By and large, this season has been a success for Didi Gregorius. He had the unenviable task of replacing Derek Jeter — I underestimated the pressure of that job — and, after some early season hiccups, Gregorius has settled in and been an asset on both sides of the ball. His defense is clearly above-average at this point and his bat has come around as well.
Gregorius is hitting .272/.321/.372 (92 wRC+) overall this year and .298/.341/.411 (108 wRC+) since June 1st while the league average shortstop has hit .255/.304/.371 (84 wRC+) in 2015. If the post-June 1st version of Didi is here to stay, the Yankees have themselves one heck of a player. A 25-year-old left-handed hitting shortstop who is above-average on both sides of the ball? That’s pretty awesome. Considering how bad he looked in April, Gregorius now appears to be one heck of an asset.
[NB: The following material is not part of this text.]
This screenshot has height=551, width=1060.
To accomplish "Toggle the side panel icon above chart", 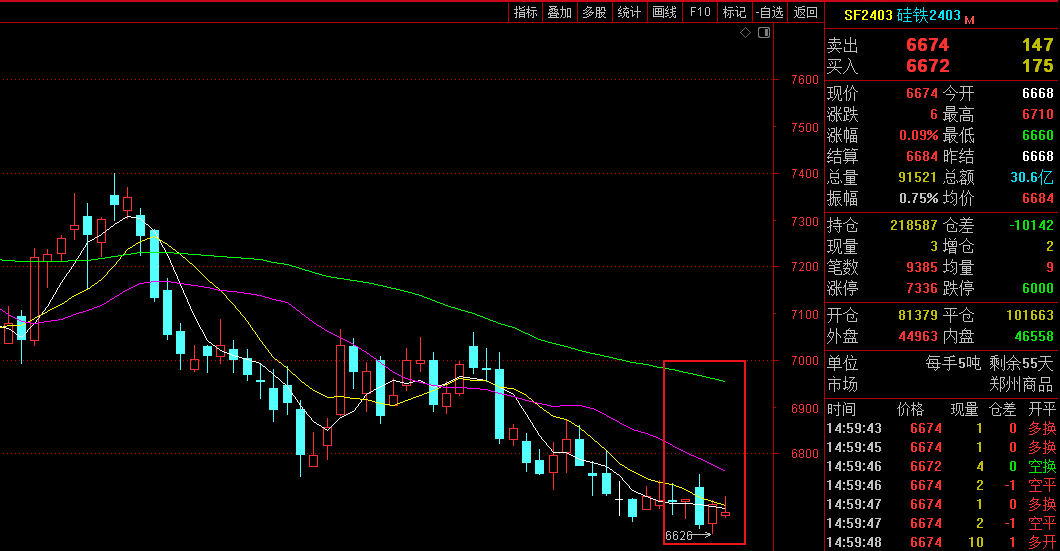I will coord(764,33).
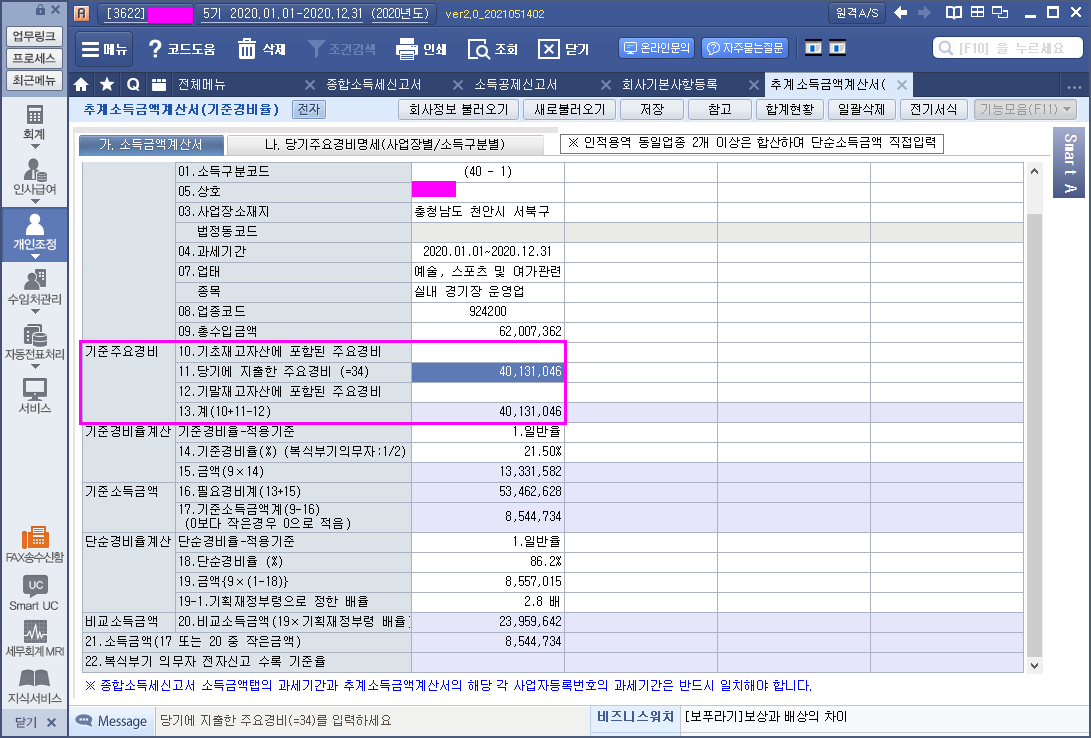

One of the biggest reasons behind Didi’s midseason offensive breakout is his newfound ability to go the other way. We’ve all seen it these last few weeks. Gregorius was hooking everything to right field earlier in the season but now feasts on left-center field. They’re aesthetically pleasing hits. He strokes the ball to the opposite field and he’s found some success doing so. Someone deserves a lot of credit for the adjustment, whether it was Didi himself or the hitting coaches or someone else entirely.
The opposite field approach has worked splendidly for Gregorius the last few weeks, though there is a still way for him to take his offensive game to the next level: turning on the inside pitch. Here’s a strike zone plot of Didi’s batted ball velocity by pitch location. The darker the red, the more above-average the exit velocity. The brighter the blue, the more below-average (via Baseball Savant):
Gregorius can handle pitches down the middle or on the outer half of the plate. He’s learned to serve those balls to left field. But the inner half? Those pitches have tied him up this year and resulted is generally weak contact. This isn’t necessarily uncommon, hitting inside pitches is hard. (Throwing them is hard too!)
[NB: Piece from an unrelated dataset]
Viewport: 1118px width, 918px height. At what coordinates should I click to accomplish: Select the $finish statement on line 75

The Yankees just wrapped up a six-game road trip and during those six games Gregorius did indeed turn around some inside pitches and pull them with authority. He had 14 hits (!) on the six-game trip and eight were pulled to the right side of the field, including all three extra-base hits (one double, two homers). Look at the homer he hit in Atlanta:
Now this is all much easier said than done. Being able to yank inside pitches to the pull field while still maintaining that opposite field approach is a tough thing to do. Usually only the great hitters can maintain that balance, so maybe it’s unfair and unrealistic to think this is something Gregorius will one day be able to do with regularity. Right now his power comes mostly from mistake pitches, and chances are that is how it will always be.
Gregorius has made a lot of progress this season already, however. He made the adjustment to go the other away and it’s paid huge dividends. Learning how to turn on inside pitches is the next step in his offensive development, and hey, if it doesn’t happen, so be it. This current version of Gregorius is pretty awesome as it is. At 25 years old though, and as a left-handed hitter playing his home games in Yankee Stadium, learning how to pull the ball could really turn Didi into something special.